For Native American communities, climate change is an enormous environmental justice issue. Tribal people are disproportionately bearing the brunt of climate change, and their economic, cultural, and spiritual practices, which are closely tied to the natural world, are suffering. Socioeconomic conditions, already dire on many reservations, are being further exacerbated by the deterioration of natural habitats and the thinning of critical plant and animal populations.
Climate change will also increase the frequency and severity of extreme weather events. Native American communities are already ill-equipped to manage extreme weather, and climate change will worsen the impact of these events. Already strained by poverty, crime and public health issues, tribes lack the capacity to deal with the problems created by climate change, and will have to rely increasingly on federal support.
As a result, the National Wildlife Federation is working among Native peoples across the nation to increase awareness of climate change and to generate active responses to confront the climate crisis head-on.
NWF’s Tribal lands staff work on securing strong, achievable solutions to the climate crisis by developing model energy efficiency projects in tribal communities; building tribal college youth capacity in green jobs skills to participate in the new energy future and facilitating opportunities for renewable energy projects on tribal lands.
Building on these initiatives, NWF’s Tribal Lands Program partnered on two workshops this spring in order to facilitate a conversation on the benefits and achievability of weatherization, energy efficiency, and small scale renewable energy projects.

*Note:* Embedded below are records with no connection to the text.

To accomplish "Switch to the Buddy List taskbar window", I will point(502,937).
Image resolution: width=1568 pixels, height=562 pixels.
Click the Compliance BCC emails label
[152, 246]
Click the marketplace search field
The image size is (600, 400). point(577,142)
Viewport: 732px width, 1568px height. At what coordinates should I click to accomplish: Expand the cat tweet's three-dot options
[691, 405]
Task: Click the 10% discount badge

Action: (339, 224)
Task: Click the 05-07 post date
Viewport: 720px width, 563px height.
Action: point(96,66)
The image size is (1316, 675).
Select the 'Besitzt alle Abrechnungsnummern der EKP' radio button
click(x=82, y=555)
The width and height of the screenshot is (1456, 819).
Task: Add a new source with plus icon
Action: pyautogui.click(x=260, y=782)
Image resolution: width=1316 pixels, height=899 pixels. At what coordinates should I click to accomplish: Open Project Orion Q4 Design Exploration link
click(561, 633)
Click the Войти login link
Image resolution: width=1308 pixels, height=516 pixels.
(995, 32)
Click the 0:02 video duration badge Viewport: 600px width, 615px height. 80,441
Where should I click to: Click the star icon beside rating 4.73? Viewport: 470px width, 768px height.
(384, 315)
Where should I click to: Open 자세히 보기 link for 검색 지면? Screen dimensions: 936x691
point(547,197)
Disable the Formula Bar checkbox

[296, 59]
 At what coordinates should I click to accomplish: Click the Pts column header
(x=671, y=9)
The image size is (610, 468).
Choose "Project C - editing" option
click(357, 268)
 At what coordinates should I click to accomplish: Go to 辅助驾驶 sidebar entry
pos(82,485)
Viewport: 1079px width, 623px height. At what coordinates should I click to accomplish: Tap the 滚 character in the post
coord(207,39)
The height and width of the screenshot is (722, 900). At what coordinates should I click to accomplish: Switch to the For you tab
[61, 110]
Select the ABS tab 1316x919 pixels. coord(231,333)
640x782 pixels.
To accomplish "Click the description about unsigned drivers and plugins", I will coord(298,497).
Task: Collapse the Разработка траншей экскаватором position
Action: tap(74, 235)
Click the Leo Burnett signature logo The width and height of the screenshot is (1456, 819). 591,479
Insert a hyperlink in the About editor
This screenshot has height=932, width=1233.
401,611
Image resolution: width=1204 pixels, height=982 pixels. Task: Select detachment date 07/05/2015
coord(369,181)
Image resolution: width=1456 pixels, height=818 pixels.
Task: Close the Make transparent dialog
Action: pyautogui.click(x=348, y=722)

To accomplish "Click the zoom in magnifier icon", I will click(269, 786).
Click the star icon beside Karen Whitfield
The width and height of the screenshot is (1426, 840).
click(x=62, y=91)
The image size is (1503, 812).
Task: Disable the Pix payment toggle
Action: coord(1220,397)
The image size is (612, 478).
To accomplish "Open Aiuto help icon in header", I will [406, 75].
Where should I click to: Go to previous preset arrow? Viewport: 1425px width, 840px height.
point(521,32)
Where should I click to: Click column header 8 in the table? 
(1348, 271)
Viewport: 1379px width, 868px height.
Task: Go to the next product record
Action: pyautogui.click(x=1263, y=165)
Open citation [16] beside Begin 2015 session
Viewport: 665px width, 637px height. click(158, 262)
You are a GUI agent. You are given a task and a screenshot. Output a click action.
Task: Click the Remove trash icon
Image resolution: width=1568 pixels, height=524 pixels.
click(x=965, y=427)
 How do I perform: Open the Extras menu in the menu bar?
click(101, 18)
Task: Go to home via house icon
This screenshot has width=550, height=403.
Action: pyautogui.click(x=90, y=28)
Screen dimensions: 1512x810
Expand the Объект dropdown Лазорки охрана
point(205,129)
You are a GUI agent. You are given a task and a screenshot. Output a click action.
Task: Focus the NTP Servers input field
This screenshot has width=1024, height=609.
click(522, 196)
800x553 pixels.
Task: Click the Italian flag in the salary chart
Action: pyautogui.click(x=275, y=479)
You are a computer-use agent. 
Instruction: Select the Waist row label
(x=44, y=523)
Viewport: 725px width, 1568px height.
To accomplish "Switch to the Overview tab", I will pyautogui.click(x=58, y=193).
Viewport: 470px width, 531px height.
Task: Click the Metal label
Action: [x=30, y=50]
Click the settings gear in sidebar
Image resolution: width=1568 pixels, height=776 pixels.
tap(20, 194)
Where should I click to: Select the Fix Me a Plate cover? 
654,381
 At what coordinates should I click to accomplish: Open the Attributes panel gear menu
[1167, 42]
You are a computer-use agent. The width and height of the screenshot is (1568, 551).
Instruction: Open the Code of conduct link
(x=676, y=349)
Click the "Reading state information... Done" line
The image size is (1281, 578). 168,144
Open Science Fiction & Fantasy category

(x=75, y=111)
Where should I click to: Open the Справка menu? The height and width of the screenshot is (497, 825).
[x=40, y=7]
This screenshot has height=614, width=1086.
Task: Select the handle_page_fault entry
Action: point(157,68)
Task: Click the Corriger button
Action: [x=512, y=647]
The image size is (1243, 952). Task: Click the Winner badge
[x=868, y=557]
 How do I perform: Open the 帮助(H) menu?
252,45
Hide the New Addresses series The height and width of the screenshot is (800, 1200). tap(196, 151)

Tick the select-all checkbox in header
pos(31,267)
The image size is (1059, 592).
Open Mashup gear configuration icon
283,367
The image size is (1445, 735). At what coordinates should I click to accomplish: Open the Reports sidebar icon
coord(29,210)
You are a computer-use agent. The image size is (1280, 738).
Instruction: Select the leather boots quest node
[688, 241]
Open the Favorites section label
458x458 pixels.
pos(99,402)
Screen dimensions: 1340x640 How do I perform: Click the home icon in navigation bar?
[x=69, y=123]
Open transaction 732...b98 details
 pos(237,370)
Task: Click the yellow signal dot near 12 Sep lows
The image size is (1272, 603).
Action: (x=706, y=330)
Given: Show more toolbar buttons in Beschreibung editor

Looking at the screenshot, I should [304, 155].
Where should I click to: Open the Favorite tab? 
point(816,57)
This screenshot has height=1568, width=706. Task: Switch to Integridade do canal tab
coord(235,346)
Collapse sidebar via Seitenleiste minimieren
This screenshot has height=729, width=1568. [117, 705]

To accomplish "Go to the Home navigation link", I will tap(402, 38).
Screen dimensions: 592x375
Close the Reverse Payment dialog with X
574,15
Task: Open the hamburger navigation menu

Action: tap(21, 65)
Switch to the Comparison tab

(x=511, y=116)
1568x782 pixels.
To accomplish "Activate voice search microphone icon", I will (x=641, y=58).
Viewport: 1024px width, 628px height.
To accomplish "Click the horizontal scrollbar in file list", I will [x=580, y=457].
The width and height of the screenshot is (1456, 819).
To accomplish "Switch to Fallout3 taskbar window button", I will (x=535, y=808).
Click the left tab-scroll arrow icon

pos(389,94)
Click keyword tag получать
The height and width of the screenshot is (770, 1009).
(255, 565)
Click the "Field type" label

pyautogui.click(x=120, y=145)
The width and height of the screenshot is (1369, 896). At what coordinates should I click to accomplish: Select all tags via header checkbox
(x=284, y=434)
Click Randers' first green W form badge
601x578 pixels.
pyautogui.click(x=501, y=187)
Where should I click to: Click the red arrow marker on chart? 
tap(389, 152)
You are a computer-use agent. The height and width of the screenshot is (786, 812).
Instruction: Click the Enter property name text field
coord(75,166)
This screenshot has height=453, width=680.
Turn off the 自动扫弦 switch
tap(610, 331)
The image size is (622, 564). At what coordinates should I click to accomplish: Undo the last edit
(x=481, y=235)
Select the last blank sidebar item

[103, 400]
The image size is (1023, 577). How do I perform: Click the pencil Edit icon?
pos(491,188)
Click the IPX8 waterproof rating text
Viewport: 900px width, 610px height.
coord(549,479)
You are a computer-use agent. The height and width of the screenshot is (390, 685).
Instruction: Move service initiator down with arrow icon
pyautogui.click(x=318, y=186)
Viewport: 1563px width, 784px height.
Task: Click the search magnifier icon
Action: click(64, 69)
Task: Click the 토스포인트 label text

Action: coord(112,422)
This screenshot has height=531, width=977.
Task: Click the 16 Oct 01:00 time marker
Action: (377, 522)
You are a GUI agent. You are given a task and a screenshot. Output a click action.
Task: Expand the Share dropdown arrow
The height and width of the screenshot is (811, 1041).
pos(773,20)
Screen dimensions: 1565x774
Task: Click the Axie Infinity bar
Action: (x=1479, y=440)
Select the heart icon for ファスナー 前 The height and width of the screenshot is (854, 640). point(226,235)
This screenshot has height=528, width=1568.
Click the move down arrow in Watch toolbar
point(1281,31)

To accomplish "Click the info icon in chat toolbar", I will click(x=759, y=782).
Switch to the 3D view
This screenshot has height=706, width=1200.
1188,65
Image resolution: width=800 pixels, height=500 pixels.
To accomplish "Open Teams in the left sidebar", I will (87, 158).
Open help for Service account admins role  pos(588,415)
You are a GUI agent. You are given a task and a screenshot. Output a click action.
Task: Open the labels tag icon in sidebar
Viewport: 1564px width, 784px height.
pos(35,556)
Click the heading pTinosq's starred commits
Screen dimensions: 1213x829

- The Energy and Tribal Communities workshop was co-sponsored by the Institute for Tribal Environmental Professionals and was held in Phoenix, Arizona on March 22-23, 2011. Participants gathered from nine different tribes in Arizona and New Mexico. The workshop was designed to facilitate idea-sharing and to increase the knowledge base for funding such projects and taking advantage of available non-monetary resources. Participants said the information they learned was very helpful and would like to see a future workshop that is geared toward hands-on learning for energy efficiency and weatherization upgrades.
- The Empowering Native Lands Workshop was co-sponsored by the Montana State University’s Engineering Department. It was held in Bozeman, Montana on March 31-April 1, 2011, and representatives from six tribes based throughout Montana attended. This workshop focused on a broader scope of renewable energy incentives as well as energy efficiency and weatherization upgrade opportunities for tribes in Montana.
Between the two workshops there were 87 attendees representing 15 tribes and 25 organizations and agencies, displaying the growing reach of our Tribal Lands Program. Several workshop participants said they would like to see future workshops on hands-on training for energy efficiency and weatherization upgrades. Feedback was overwhelmingly positive. In one attendee’s words, “It is important to communities to look at these issues. The education it brings to tribes is very needed. Thank you.”
What struck me most in the workshop was the opportunity for participants to learn from each other. Many are in different project stages – some are just thinking about implementing an energy efficiency project and others are nearing completion stages on a project. Participants got the chance to share wisdom and advice with each other, and all attendees were able to take away some valuable information.